“Elementare, Watson!”. Ma se il romanzo è Il mastino dei Baskerville, scritto da Arthur Conan Doyle nel 1901, non è così semplice. Perché Sherlock Holmes potrebbe essere un detective ansioso di risolvere un caso, il suo amico Watson un osservatore fazioso e l’omicidio, in realtà, un incidente. Così Pierre Bayard nel saggio Il caso del mastino dei Baskerville (pubblicato da Excelsior 1881) rilegge il racconto dell’autore inglese. E rivela nuovi aspetti fino a scoprire un altro assassino nascosto tra le pagine della storia ambientata nella brughiera inglese.
La trama: Sir Charles Baskerville muore e lascia una fortuna in eredità. Ma per James Mortimer, medico e amico dell’aristocratico inglese, è un omicidio: anzi, ricorda la leggenda di un cane mostruoso che aveva già ucciso un antenato dei Baskerville. Holmes si lancia sulla pista e parte per la brughiera di Dartmoor. Il colpevole non sarà catturato, ma scomparirà negli acquitrini della zona. Bayard, però, svela che il metodo d’indagine polizesca del detective è tutt’altro che infallibile: indizi raccolti in modo arbitrario, medie statistiche confuse con leggi scientifiche e la sistematica sottovalutazione dovuta al punto di vista del narratore. Altro che pura oggettività e fredda razionalità. Così si riapre (sia pure pure per gioco) un caso apparentemente risolto.

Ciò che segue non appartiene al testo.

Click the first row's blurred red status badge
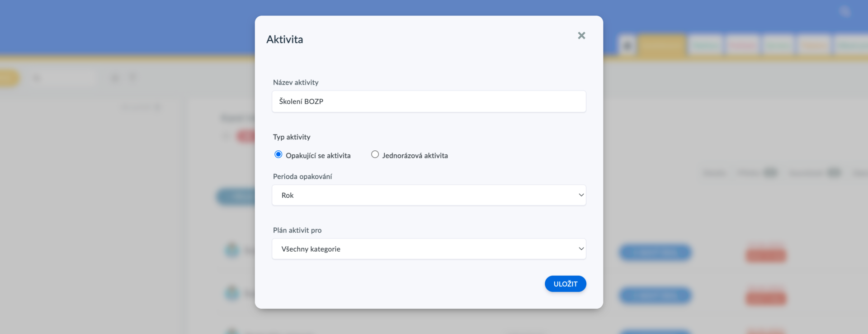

La ricerca dell’assassino, però, è un espediente. Che porta il lettore sulle tracce del “complesso di Holmes”. Un rapporto “patologico tra un abitante del mondo reale e un abitante del mondo fantastico”. Una sorta di cortocircuito tra pubblico, autore e personaggio. Bayard ne ricorda due esempi. Da una lato Arthur Conan Doyle che vuole allontanarsi da un personaggio ormai “troppo ingombrante” per dedicarsi a romanzi storici e racconti di fantascienza: così decreta la fine dell’investigatore per mano del dottor Moriarty ne Il problema finale (e poi lo farà tornare per risolvere altri casi). Dall’altro il complesso è diventato visibile alla fine del secolo scorso con la reazione di autentica disperazione dei lettori alla notizia della morte del detective, come se Sherlock Holmes fosse una persona reale (a Londra, comunque, è possibile visitare lo studio dell’investigatore al 221b di Baker Street). Insomma, una questione che, a ben vedere, va ben oltre i romanzi di Conan Doyle e riguarda quel vasto territorio di confine tra lettore e opera.